## Problem description
Your answer must consist of exactly the lines below, starting with the line with "1204x999 pixels." and going on through the line with "Select the last", and nothing else.

Data provided below:

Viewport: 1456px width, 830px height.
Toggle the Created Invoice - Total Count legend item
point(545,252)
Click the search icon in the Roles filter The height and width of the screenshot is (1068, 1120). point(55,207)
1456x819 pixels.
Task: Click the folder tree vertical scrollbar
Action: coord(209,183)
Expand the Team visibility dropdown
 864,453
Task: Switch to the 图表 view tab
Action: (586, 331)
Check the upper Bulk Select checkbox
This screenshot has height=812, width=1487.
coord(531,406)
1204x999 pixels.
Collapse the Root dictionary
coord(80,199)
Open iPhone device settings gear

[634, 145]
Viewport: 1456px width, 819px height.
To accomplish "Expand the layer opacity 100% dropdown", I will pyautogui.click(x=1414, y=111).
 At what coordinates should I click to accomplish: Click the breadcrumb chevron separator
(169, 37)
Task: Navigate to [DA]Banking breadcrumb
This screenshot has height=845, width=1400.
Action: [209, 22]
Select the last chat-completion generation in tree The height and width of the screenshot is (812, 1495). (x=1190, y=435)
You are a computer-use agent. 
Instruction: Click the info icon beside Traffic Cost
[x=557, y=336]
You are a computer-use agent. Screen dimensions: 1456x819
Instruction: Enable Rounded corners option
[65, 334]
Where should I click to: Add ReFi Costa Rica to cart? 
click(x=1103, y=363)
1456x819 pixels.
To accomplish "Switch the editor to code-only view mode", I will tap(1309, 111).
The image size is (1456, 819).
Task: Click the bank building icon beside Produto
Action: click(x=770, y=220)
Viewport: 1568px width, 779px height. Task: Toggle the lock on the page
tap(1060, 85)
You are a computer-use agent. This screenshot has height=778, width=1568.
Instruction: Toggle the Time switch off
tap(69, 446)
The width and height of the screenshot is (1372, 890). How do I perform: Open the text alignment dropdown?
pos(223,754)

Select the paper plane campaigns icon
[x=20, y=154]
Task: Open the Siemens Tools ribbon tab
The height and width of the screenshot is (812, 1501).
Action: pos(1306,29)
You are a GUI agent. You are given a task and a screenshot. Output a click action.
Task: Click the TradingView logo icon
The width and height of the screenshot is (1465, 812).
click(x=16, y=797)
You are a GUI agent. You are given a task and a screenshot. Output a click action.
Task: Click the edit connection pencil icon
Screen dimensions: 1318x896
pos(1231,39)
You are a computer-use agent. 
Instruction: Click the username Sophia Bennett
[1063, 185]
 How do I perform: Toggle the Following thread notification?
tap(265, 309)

End of Data provided.

## Task solution
1204x999 pixels.
Collapse the Root dictionary
coord(80,199)
Open iPhone device settings gear

[634, 145]
Viewport: 1456px width, 819px height.
To accomplish "Expand the layer opacity 100% dropdown", I will pyautogui.click(x=1414, y=111).
 At what coordinates should I click to accomplish: Click the breadcrumb chevron separator
(169, 37)
Task: Navigate to [DA]Banking breadcrumb
This screenshot has height=845, width=1400.
Action: [209, 22]
Select the last chat-completion generation in tree The height and width of the screenshot is (812, 1495). (x=1190, y=435)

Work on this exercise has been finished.